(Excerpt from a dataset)
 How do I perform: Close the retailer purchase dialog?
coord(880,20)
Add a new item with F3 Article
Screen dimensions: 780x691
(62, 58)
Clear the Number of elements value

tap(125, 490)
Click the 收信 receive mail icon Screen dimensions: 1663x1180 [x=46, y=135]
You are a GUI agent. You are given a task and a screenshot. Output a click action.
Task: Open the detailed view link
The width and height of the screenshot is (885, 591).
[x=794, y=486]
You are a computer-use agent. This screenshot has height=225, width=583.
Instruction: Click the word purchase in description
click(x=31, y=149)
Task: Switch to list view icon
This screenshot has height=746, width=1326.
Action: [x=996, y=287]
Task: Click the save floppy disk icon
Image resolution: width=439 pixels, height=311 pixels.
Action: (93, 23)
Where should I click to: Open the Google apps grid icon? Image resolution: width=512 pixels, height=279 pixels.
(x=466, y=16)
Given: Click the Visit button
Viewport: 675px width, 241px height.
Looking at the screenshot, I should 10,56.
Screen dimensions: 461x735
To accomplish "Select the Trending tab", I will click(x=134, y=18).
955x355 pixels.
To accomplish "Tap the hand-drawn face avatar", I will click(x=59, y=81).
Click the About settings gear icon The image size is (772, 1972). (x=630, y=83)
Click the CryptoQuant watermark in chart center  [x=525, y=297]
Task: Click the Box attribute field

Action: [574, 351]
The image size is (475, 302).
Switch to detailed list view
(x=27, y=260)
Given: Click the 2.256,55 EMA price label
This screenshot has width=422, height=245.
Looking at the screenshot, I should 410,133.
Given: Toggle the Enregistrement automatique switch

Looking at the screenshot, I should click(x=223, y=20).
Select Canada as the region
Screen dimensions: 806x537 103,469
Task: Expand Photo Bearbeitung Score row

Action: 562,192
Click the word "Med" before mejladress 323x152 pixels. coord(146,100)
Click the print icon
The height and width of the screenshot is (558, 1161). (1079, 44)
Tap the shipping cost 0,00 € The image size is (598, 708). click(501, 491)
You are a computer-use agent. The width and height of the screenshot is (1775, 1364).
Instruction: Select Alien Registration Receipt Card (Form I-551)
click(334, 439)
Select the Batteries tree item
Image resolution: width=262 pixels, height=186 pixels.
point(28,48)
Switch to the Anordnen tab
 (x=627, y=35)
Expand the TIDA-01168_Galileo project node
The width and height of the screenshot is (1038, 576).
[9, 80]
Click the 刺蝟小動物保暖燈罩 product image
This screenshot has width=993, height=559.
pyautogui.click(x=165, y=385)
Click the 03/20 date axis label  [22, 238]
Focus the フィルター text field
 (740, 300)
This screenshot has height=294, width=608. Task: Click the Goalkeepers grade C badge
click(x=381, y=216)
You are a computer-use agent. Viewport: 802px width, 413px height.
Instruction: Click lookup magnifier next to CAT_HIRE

» Exercise task
Put the lines above into a JSON list of strings with one string per line, leaving out any blank lines.

» The solution
[
  " How do I perform: Close the retailer purchase dialog?",
  "coord(880,20)",
  "Add a new item with F3 Article",
  "Screen dimensions: 780x691",
  "(62, 58)",
  "Clear the Number of elements value",
  "tap(125, 490)",
  "Click the 收信 receive mail icon Screen dimensions: 1663x1180 [x=46, y=135]",
  "You are a GUI agent. You are given a task and a screenshot. Output a click action.",
  "Task: Open the detailed view link",
  "The width and height of the screenshot is (885, 591).",
  "[x=794, y=486]",
  "You are a computer-use agent. This screenshot has height=225, width=583.",
  "Instruction: Click the word purchase in description",
  "click(x=31, y=149)",
  "Task: Switch to list view icon",
  "This screenshot has height=746, width=1326.",
  "Action: [x=996, y=287]",
  "Task: Click the save floppy disk icon",
  "Image resolution: width=439 pixels, height=311 pixels.",
  "Action: (93, 23)",
  "Where should I click to: Open the Google apps grid icon? Image resolution: width=512 pixels, height=279 pixels.",
  "(x=466, y=16)",
  "Given: Click the Visit button",
  "Viewport: 675px width, 241px height.",
  "Looking at the screenshot, I should 10,56.",
  "Screen dimensions: 461x735",
  "To accomplish \"Select the Trending tab\", I will click(x=134, y=18).",
  "955x355 pixels.",
  "To accomplish \"Tap the hand-drawn face avatar\", I will click(x=59, y=81).",
  "Click the About settings gear icon The image size is (772, 1972). (x=630, y=83)",
  "Click the CryptoQuant watermark in chart center  [x=525, y=297]",
  "Task: Click the Box attribute field",
  "Action: [574, 351]",
  "The image size is (475, 302).",
  "Switch to detailed list view",
  "(x=27, y=260)",
  "Given: Click the 2.256,55 EMA price label",
  "This screenshot has width=422, height=245.",
  "Looking at the screenshot, I should 410,133.",
  "Given: Toggle the Enregistrement automatique switch",
  "Looking at the screenshot, I should click(x=223, y=20).",
  "Select Canada as the region",
  "Screen dimensions: 806x537 103,469",
  "Task: Expand Photo Bearbeitung Score row",
  "Action: 562,192",
  "Click the word \"Med\" before mejladress 323x152 pixels. coord(146,100)",
  "Click the print icon",
  "The height and width of the screenshot is (558, 1161). (1079, 44)",
  "Tap the shipping cost 0,00 € The image size is (598, 708). click(501, 491)",
  "You are a computer-use agent. The width and height of the screenshot is (1775, 1364).",
  "Instruction: Select Alien Registration Receipt Card (Form I-551)",
  "click(334, 439)",
  "Select the Batteries tree item",
  "Image resolution: width=262 pixels, height=186 pixels.",
  "point(28,48)",
  "Switch to the Anordnen tab",
  " (x=627, y=35)",
  "Expand the TIDA-01168_Galileo project node",
  "The width and height of the screenshot is (1038, 576).",
  "[9, 80]",
  "Click the 刺蝟小動物保暖燈罩 product image",
  "This screenshot has width=993, height=559.",
  "pyautogui.click(x=165, y=385)",
  "Click the 03/20 date axis label  [22, 238]",
  "Focus the フィルター text field",
  " (740, 300)",
  "This screenshot has height=294, width=608. Task: Click the Goalkeepers grade C badge",
  "click(x=381, y=216)",
  "You are a computer-use agent. Viewport: 802px width, 413px height.",
  "Instruction: Click lookup magnifier next to CAT_HIRE"
]